• **EXERCISE DIRECTIONS**
Would you please write out each entry that follows, exactly as written?

• **DATASET EXTRACT**

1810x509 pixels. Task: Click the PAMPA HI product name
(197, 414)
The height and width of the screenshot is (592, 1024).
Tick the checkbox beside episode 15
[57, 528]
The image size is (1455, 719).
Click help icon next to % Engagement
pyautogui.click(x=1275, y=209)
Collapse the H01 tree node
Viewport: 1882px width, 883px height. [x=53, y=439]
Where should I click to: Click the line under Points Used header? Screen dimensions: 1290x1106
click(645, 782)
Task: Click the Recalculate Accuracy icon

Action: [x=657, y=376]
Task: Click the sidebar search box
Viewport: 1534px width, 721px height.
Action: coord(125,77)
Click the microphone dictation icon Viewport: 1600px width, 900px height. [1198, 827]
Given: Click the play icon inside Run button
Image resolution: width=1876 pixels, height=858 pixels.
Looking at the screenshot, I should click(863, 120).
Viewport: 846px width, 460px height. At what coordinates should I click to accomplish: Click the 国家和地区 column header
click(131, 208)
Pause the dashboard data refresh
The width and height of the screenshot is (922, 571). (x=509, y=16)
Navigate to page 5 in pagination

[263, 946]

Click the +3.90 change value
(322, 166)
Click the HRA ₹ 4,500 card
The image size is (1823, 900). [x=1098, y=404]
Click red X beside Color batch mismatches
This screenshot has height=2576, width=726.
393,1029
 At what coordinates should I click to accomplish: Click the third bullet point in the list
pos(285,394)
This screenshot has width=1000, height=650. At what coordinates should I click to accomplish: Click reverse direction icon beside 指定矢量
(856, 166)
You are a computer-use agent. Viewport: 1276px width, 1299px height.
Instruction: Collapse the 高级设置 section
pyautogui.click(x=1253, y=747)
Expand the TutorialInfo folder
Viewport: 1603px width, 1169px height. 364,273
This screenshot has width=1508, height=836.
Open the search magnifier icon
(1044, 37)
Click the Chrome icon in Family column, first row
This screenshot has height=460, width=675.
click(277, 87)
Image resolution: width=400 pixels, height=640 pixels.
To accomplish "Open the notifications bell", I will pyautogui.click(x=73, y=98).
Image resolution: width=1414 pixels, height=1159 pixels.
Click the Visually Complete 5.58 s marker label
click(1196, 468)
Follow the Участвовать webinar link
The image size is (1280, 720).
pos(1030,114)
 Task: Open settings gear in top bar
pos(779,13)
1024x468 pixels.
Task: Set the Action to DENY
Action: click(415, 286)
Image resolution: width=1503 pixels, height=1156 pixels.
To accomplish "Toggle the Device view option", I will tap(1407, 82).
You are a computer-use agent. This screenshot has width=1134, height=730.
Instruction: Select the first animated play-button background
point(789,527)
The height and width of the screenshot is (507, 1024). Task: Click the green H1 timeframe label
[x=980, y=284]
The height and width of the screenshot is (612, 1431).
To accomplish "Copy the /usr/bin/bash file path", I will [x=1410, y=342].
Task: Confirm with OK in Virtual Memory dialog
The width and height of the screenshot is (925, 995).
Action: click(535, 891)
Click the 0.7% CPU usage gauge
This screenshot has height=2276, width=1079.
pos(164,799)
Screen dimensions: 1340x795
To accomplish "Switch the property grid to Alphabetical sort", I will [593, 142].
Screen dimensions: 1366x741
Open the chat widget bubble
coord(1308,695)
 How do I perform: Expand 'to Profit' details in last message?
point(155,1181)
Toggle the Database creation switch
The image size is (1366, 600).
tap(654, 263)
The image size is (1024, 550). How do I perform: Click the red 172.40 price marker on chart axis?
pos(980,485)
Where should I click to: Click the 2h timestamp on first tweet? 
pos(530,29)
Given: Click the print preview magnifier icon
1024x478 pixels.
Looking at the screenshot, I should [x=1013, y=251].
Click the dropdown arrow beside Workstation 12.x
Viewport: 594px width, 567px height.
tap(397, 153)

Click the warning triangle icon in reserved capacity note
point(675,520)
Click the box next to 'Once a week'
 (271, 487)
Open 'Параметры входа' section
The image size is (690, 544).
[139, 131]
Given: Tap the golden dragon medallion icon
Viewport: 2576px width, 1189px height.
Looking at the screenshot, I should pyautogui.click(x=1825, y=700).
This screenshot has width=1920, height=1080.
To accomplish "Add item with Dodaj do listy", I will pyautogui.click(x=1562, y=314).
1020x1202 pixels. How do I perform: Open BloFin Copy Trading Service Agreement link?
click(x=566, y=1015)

• **EXERCISE RESPONSE**
1810x509 pixels. Task: Click the PAMPA HI product name
(197, 414)
The height and width of the screenshot is (592, 1024).
Tick the checkbox beside episode 15
[57, 528]
The image size is (1455, 719).
Click help icon next to % Engagement
pyautogui.click(x=1275, y=209)
Collapse the H01 tree node
Viewport: 1882px width, 883px height. [x=53, y=439]
Where should I click to: Click the line under Points Used header? Screen dimensions: 1290x1106
click(645, 782)
Task: Click the Recalculate Accuracy icon

Action: [x=657, y=376]
Task: Click the sidebar search box
Viewport: 1534px width, 721px height.
Action: coord(125,77)
Click the microphone dictation icon Viewport: 1600px width, 900px height. [1198, 827]
Given: Click the play icon inside Run button
Image resolution: width=1876 pixels, height=858 pixels.
Looking at the screenshot, I should click(863, 120).
Viewport: 846px width, 460px height. At what coordinates should I click to accomplish: Click the 国家和地区 column header
click(131, 208)
Pause the dashboard data refresh
The width and height of the screenshot is (922, 571). (x=509, y=16)
Navigate to page 5 in pagination

[263, 946]

Click the +3.90 change value
(322, 166)
Click the HRA ₹ 4,500 card
The image size is (1823, 900). [x=1098, y=404]
Click red X beside Color batch mismatches
This screenshot has height=2576, width=726.
393,1029
 At what coordinates should I click to accomplish: Click the third bullet point in the list
pos(285,394)
This screenshot has width=1000, height=650. At what coordinates should I click to accomplish: Click reverse direction icon beside 指定矢量
(856, 166)
You are a computer-use agent. Viewport: 1276px width, 1299px height.
Instruction: Collapse the 高级设置 section
pyautogui.click(x=1253, y=747)
Expand the TutorialInfo folder
Viewport: 1603px width, 1169px height. 364,273
This screenshot has width=1508, height=836.
Open the search magnifier icon
(1044, 37)
Click the Chrome icon in Family column, first row
This screenshot has height=460, width=675.
click(277, 87)
Image resolution: width=400 pixels, height=640 pixels.
To accomplish "Open the notifications bell", I will pyautogui.click(x=73, y=98).
Image resolution: width=1414 pixels, height=1159 pixels.
Click the Visually Complete 5.58 s marker label
click(1196, 468)
Follow the Участвовать webinar link
The image size is (1280, 720).
pos(1030,114)
 Task: Open settings gear in top bar
pos(779,13)
1024x468 pixels.
Task: Set the Action to DENY
Action: click(415, 286)
Image resolution: width=1503 pixels, height=1156 pixels.
To accomplish "Toggle the Device view option", I will tap(1407, 82).
You are a computer-use agent. This screenshot has width=1134, height=730.
Instruction: Select the first animated play-button background
point(789,527)
The height and width of the screenshot is (507, 1024). Task: Click the green H1 timeframe label
[x=980, y=284]
The height and width of the screenshot is (612, 1431).
To accomplish "Copy the /usr/bin/bash file path", I will [x=1410, y=342].
Task: Confirm with OK in Virtual Memory dialog
The width and height of the screenshot is (925, 995).
Action: click(535, 891)
Click the 0.7% CPU usage gauge
This screenshot has height=2276, width=1079.
pos(164,799)
Screen dimensions: 1340x795
To accomplish "Switch the property grid to Alphabetical sort", I will [593, 142].
Screen dimensions: 1366x741
Open the chat widget bubble
coord(1308,695)
 How do I perform: Expand 'to Profit' details in last message?
point(155,1181)
Toggle the Database creation switch
The image size is (1366, 600).
tap(654, 263)
The image size is (1024, 550). How do I perform: Click the red 172.40 price marker on chart axis?
pos(980,485)
Where should I click to: Click the 2h timestamp on first tweet? 
pos(530,29)
Given: Click the print preview magnifier icon
1024x478 pixels.
Looking at the screenshot, I should [x=1013, y=251].
Click the dropdown arrow beside Workstation 12.x
Viewport: 594px width, 567px height.
tap(397, 153)

Click the warning triangle icon in reserved capacity note
point(675,520)
Click the box next to 'Once a week'
 (271, 487)
Open 'Параметры входа' section
The image size is (690, 544).
[139, 131]
Given: Tap the golden dragon medallion icon
Viewport: 2576px width, 1189px height.
Looking at the screenshot, I should pyautogui.click(x=1825, y=700).
This screenshot has width=1920, height=1080.
To accomplish "Add item with Dodaj do listy", I will pyautogui.click(x=1562, y=314).
1020x1202 pixels. How do I perform: Open BloFin Copy Trading Service Agreement link?
click(x=566, y=1015)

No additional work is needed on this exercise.